En Tunisie, Il existe de ces espaces touristiques qui font de leurs murs des continuelles cimaises où surgissent des ambiances de galeries ou… de musées. Nous y reviendrons !
Parmi les collections artistiques privées dans le monde arabe, surgit celle de Mohamed Amouri qui se caractérise par la dimension esthétique dans le cadre d’une documentation historique. L’idée d’un musée imaginaire où seul le beau définirait l’œuvre à partir de son essence créatrice, avait été un doux rêve qui caressait l’esprit et le cœur de Mohamed Amouri né de sa passion dévorante d’acquérir des toiles.

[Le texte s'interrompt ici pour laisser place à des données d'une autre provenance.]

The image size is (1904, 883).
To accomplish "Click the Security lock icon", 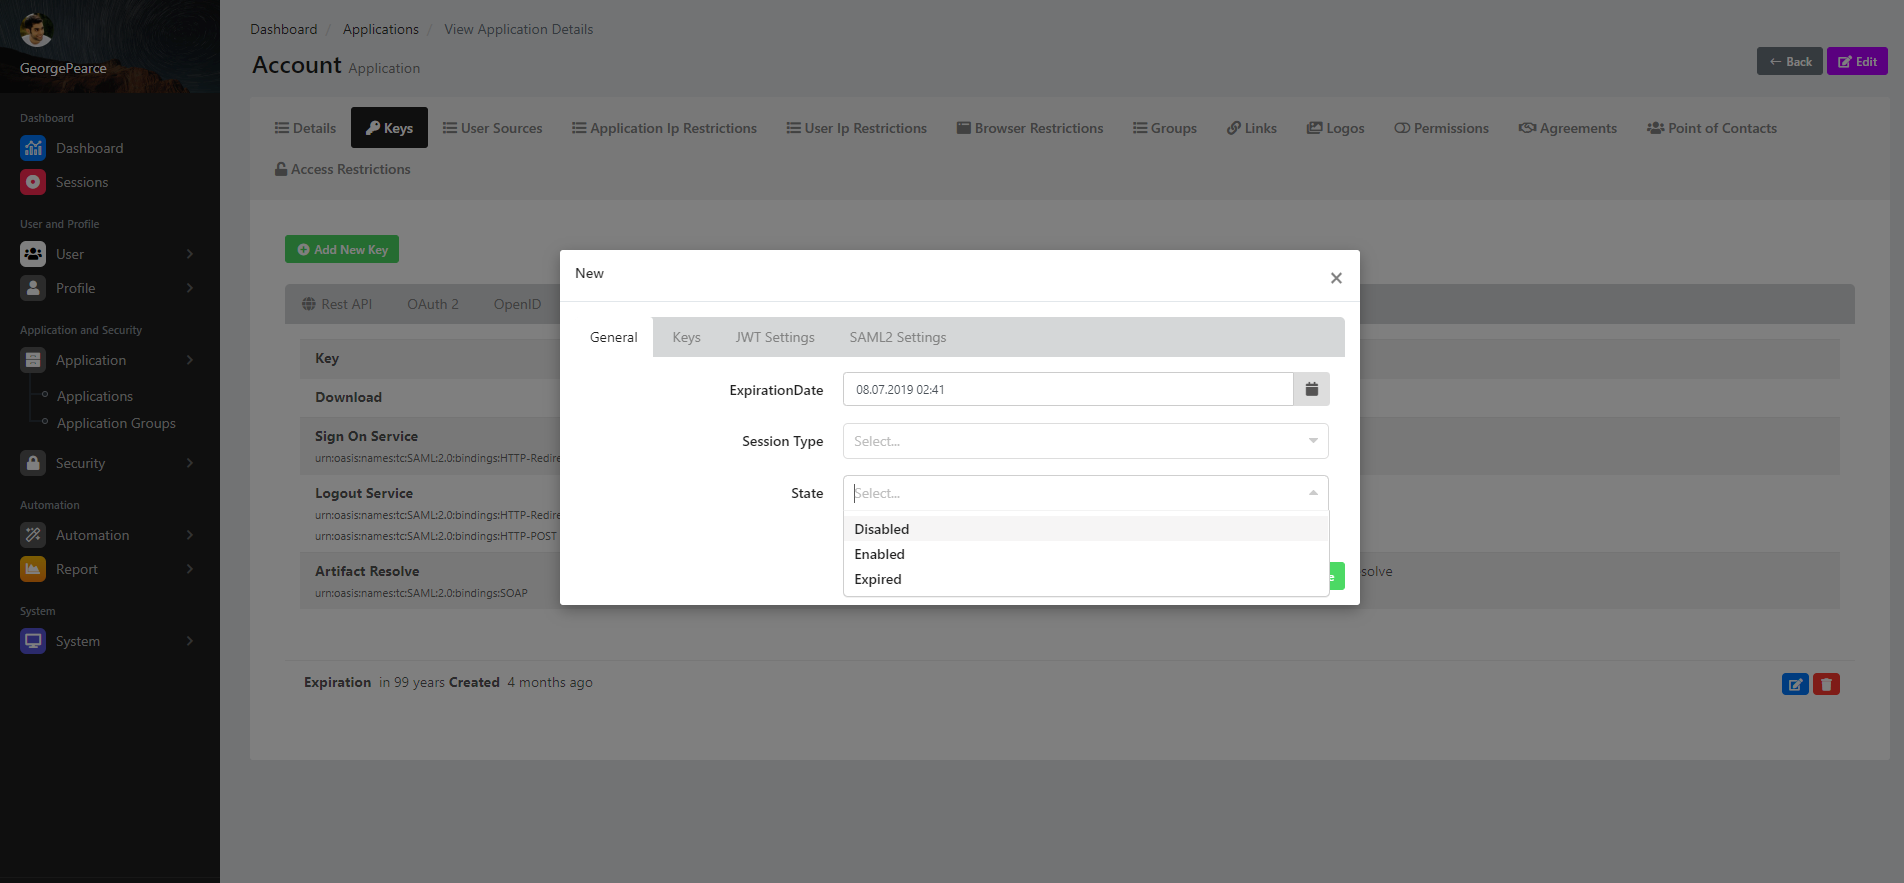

L’idée hantait ses jours et ses nuits au point d’oser exposer son trésor artistique sur les murs d’Hasdrubal, un hôtel qui accueille des visiteurs du monde entier. « Exposer des œuvres artistiques dans un espace public tiendrait à démolir le mur qui séparait ce qui relève de l’inspiration de ce qui est concret. C’est à quoi rêvent les artistes eux-mêmes. Ces derniers créent une vie parallèle que Mohamed Amouri s’est employé à mettre à la portée de tous. Avec le temps, celle que chacun aimerait vivre ». Que l’on puisse vivre l’art, cette idée est devenue possible à Hasdrubal.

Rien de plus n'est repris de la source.